Thursday, October 31, 2019

Saying Goodbye



I cried when I heard the news that morning.

The tears weren’t for her, though, not really. My grandmother had lived a full, beautiful life, and this was her final prayer answered: she was going home. In these last days, her twilight days, she would sometimes ask about home, and with our worried focus on a relentless dementia, we’d be quick to reassure her that she was already there. If her eyes darted around, unsure and unbelieving, I wonder now- maybe it was because we didn’t really understand quite what she was homesick for. And she was tired. The kind of tired that comes from sowing 87 years of joy into a world of motley soil, weathering the storms of life, pollinating the hearts of others with her busy, vibrant style, all while carrying the weight of the losses the world had handed her on her straight and forward shoulders. For so long the load seemed effortless, but time has a way of revealing the weight of accumulation, and these last days, the shroud was slipping. So for her, peace was a gift, not a cause for crying.

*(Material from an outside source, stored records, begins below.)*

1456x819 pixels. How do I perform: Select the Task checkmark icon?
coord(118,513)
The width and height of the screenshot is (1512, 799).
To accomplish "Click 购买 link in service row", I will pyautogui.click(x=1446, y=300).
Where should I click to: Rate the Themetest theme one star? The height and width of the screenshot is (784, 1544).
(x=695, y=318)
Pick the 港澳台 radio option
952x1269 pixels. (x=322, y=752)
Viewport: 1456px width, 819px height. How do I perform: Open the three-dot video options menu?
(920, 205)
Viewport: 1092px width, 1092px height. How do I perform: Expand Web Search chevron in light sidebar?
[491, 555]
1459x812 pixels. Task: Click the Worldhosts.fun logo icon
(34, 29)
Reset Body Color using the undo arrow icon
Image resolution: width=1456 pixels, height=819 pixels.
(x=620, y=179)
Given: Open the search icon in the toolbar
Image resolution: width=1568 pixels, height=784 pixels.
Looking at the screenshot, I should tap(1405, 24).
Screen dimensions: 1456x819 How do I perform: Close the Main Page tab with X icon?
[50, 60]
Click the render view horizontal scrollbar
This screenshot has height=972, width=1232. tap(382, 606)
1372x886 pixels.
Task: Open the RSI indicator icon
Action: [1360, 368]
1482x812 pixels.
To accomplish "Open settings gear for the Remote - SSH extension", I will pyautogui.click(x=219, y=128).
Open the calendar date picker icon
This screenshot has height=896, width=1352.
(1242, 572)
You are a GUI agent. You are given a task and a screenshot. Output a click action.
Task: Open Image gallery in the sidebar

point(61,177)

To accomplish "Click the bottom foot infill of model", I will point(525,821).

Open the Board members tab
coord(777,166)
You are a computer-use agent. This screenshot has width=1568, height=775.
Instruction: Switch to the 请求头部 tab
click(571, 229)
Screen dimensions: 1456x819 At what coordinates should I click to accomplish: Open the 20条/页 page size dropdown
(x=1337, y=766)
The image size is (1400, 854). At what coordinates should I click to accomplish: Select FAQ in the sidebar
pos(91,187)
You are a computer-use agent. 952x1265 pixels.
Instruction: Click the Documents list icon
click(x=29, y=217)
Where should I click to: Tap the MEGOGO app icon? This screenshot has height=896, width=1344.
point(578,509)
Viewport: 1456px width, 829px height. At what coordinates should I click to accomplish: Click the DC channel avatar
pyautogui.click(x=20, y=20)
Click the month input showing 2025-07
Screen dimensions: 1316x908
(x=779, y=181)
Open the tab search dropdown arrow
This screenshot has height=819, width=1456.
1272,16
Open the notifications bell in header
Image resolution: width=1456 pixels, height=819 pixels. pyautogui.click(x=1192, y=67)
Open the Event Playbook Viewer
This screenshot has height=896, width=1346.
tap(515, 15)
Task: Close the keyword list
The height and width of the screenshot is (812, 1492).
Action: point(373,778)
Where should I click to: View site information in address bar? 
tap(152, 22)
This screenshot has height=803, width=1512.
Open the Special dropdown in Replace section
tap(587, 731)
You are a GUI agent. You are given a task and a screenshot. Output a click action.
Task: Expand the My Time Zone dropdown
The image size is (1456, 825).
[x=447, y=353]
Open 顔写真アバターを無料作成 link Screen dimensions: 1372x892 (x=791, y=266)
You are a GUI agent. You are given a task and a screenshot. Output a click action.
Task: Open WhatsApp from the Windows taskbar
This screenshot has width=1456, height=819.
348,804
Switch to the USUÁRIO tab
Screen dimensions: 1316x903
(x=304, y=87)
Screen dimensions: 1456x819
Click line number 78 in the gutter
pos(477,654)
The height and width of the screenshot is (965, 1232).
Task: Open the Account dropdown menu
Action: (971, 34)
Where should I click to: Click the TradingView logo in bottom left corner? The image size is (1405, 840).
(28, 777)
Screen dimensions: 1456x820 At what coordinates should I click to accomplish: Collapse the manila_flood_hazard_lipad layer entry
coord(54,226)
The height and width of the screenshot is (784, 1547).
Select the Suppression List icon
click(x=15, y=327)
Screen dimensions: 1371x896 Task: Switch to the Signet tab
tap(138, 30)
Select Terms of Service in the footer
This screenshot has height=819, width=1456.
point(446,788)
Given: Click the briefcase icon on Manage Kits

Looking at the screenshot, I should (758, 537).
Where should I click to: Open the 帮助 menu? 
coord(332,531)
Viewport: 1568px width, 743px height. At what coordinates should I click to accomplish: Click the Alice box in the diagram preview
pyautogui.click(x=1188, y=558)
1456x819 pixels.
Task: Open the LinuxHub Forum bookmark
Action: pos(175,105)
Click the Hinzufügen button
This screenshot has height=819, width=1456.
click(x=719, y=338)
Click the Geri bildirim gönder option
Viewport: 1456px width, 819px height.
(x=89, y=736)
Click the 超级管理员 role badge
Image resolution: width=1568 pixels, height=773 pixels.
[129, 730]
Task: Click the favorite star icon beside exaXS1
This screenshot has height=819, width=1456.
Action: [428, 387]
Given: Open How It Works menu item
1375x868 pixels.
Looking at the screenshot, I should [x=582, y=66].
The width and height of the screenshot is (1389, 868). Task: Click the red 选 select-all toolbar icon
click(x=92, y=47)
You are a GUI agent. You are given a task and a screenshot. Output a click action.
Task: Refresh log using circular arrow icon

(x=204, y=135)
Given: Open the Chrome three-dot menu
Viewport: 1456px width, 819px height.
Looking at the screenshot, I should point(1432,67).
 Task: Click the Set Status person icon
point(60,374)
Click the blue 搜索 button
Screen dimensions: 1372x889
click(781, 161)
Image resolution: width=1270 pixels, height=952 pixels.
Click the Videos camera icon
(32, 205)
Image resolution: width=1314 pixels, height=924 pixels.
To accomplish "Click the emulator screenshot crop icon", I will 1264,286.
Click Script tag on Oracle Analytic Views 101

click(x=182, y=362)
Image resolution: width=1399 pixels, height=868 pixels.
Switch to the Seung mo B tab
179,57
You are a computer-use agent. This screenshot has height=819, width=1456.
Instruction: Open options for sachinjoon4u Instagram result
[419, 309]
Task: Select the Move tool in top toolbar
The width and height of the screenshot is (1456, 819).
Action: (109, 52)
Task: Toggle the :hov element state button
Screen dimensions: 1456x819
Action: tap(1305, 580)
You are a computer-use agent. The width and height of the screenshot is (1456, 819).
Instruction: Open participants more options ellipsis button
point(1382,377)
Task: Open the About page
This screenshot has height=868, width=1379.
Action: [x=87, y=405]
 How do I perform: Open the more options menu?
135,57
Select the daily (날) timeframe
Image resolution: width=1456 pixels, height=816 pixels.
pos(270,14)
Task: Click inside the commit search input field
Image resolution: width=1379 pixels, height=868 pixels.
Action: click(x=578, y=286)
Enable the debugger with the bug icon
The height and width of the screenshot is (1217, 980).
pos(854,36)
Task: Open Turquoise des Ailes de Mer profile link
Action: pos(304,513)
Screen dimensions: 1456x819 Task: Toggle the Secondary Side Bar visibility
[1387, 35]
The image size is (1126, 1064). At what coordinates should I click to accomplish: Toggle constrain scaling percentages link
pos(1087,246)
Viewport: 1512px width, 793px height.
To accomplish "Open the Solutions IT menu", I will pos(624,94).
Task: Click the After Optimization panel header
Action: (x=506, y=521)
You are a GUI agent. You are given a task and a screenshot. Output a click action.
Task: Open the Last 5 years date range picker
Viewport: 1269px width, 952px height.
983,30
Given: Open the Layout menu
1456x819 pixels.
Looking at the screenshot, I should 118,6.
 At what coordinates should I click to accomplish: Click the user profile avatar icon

No, the tears were selfish ones; they were for me. These were little girl tears, defiant of understanding; tears that would not be comforted, only spent. And I’m spending them still, in snitches and snatches. They slip out, unbidden, at the juxtaposition of the familiar visage of styled hair and beautifully made up face against a crisp Skip Bo card tranquilly waiting under stilled hands. The tears are pulled by longing for more of that joy she so artfully sowed in laughter and love. They spill suddenly as lyrics burst into my consciousness, escaping from doors marked “Memories to Keep,” and dance there, out of time. “Mares eat oats, and goats eat oats, and little lambs eat ivy. A kid’ll eat ivy, too, wouldn’t you?” The tears march solidly as I watch her great grandsons carrying her through cold, gray air. And they run haphazardly at times, like delighted children exploring a sun kissed Thousand Trails, anxious to share their adventures with her over a glass of Kool-Aid and a sandwich. They sound like waterfalls sparkling in the sun at Turner Falls, and they don’t taste of pure salt, but are laced with snickerdoodles- a little salty, a little sweet.

Like messengers, they come, telling her story- pouring out memories and the sorrow of loss, mingling grief with thanksgiving- for how lucky we were to be in her garden, to live in the rich soil she’d tilled and turned, to be touched by those wings. And oh, how we’ll miss her so.